Gregg and I were delighted when Marieke Guy of UKOLN asked us to write a guest post for her blog. Like Marieke, we are advocates of remote working. Upon Marieke’s suggestion, we will tell you a little about our café commuting experiences.
Gregg Taylor is an award-winning career coach and employment trends expert in Vancouver, British Columbia. For almost 20 years, Gregg has been the President of Transitions Career and Business Consultants. As his company has grown, office space has become somewhat cramped and the noise levels have increased. Gregg began to take ‘out-of-office’ work days in order to focus on specific projects outside of the hectic pull of his office.
Unfortunately, Gregg didn’t have internet access from his home so he began using his local coffee shop which did. What was also great about working from the coffee shop was that there weren’t the distractions found at home like the Kilimanjaro-sized pile of laundry. And the coffee was always piping hot and the staff handled the clean-up.
One day Gregg was looking around the coffee shop and he saw that other people were hovering over their laptops like he was. He struck up conversations with different ones and politely asked what they were working on. Some were students working on homework. Others were business people taking an ‘out-of-office’ work day. Still others were writers working on their latest creation.
Over time, Gregg developed friendships with some of these fellow cafe commuters. In fact, Gregg has enlisted the help of a couple of these cafe commuter colleagues (a marketing person and a self-publishing specialist) for the Coffee Shop Office project.
His friends and colleagues are now so familiar with Gregg’s alternate office, the Esquires on West 16th and Oak in Vancouver that they will ask him if he is going to be at the head office, the satellite office or his coffee shop office. He’s even held staff meetings at the coffee shop because it is a half way point between his two offices and it is easier for the managers to meet in the middle.

_What to work on_: Set down the piece about café commuting word for word, beginning at the words "One day Gregg" and stopping after "their latest creation.". The records have nothing to do with this.

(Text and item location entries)
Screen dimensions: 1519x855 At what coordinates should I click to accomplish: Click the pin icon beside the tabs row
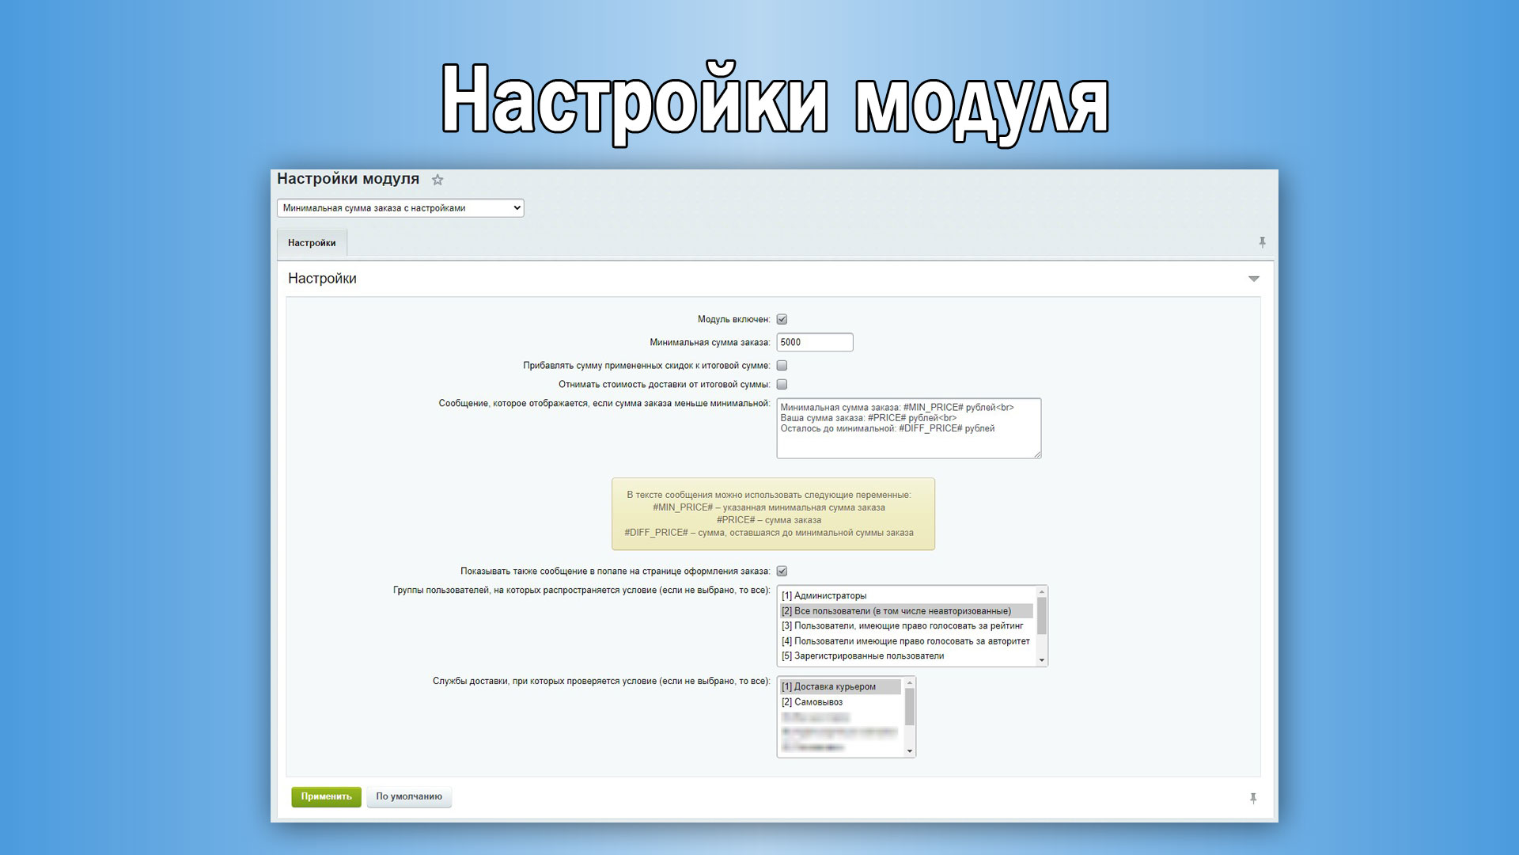point(1262,242)
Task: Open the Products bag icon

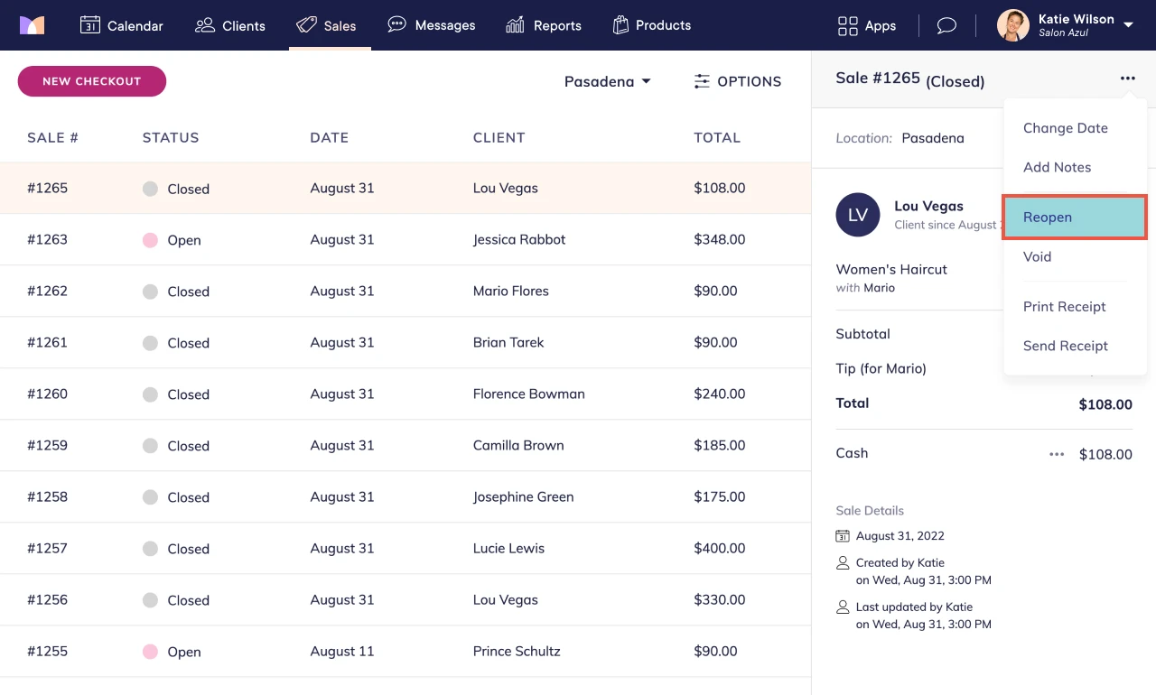Action: (x=620, y=25)
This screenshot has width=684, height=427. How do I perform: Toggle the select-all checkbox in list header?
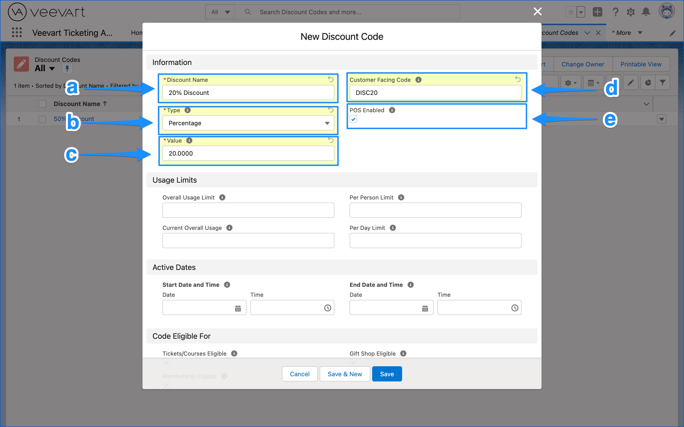pos(42,104)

_Exercise answer_:
One day Gregg was looking around the coffee shop and he saw that other people were hovering over their laptops like he was. He struck up conversations with different ones and politely asked what they were working on. Some were students working on homework. Others were business people taking an ‘out-of-office’ work day. Still others were writers working on their latest creation.